## Problem description:
Put the lines starting at the one that contains "Given: Click the Reset Filters button" and ending at the one that contains "This screenshot has height=374, width=561." into a Markdown table with the columns Row and Line, leaving out any blank lines.

## Source data:
┏━━

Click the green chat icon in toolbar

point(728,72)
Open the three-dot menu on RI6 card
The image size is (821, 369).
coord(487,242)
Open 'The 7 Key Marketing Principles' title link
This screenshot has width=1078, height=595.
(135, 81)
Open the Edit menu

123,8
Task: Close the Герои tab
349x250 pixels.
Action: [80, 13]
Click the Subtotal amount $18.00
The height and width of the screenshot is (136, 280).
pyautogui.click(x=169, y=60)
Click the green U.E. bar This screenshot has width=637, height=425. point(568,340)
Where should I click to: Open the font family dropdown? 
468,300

┗━━
┏━━

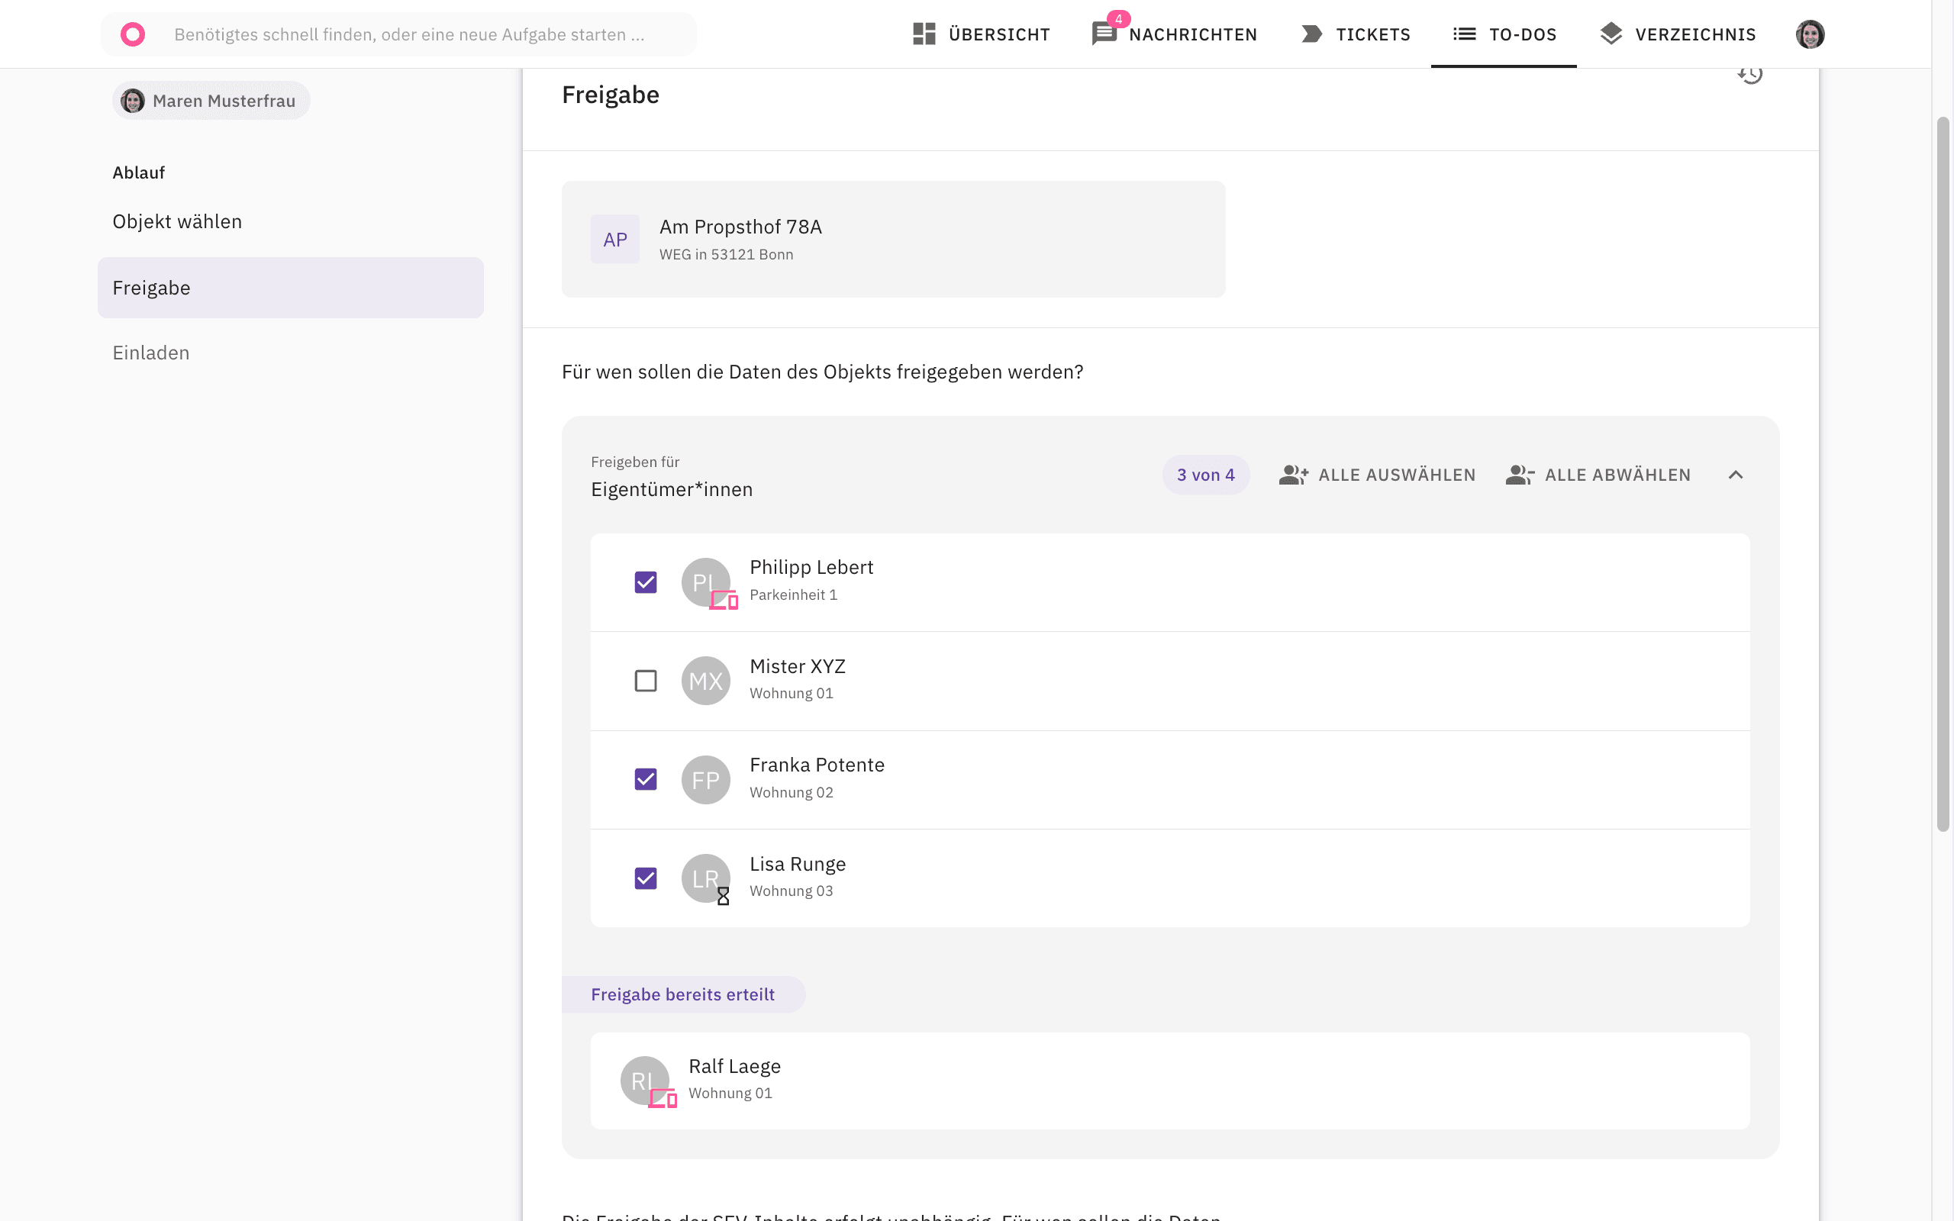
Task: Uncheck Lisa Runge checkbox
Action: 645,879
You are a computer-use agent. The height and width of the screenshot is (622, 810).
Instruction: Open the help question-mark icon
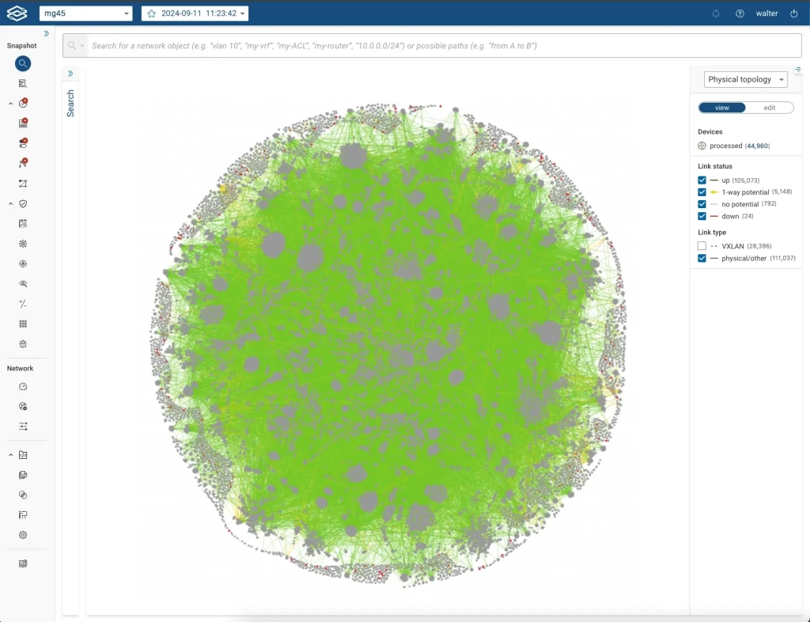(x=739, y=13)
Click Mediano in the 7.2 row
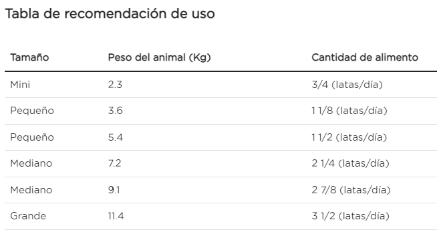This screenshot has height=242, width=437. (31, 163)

┗━━
┏━━

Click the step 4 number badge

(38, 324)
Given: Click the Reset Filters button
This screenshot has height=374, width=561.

┗━━

## The output:
| Row | Line |
|---|---|
| 1 | Given: Click the Reset Filters button |
| 2 | This screenshot has height=374, width=561. |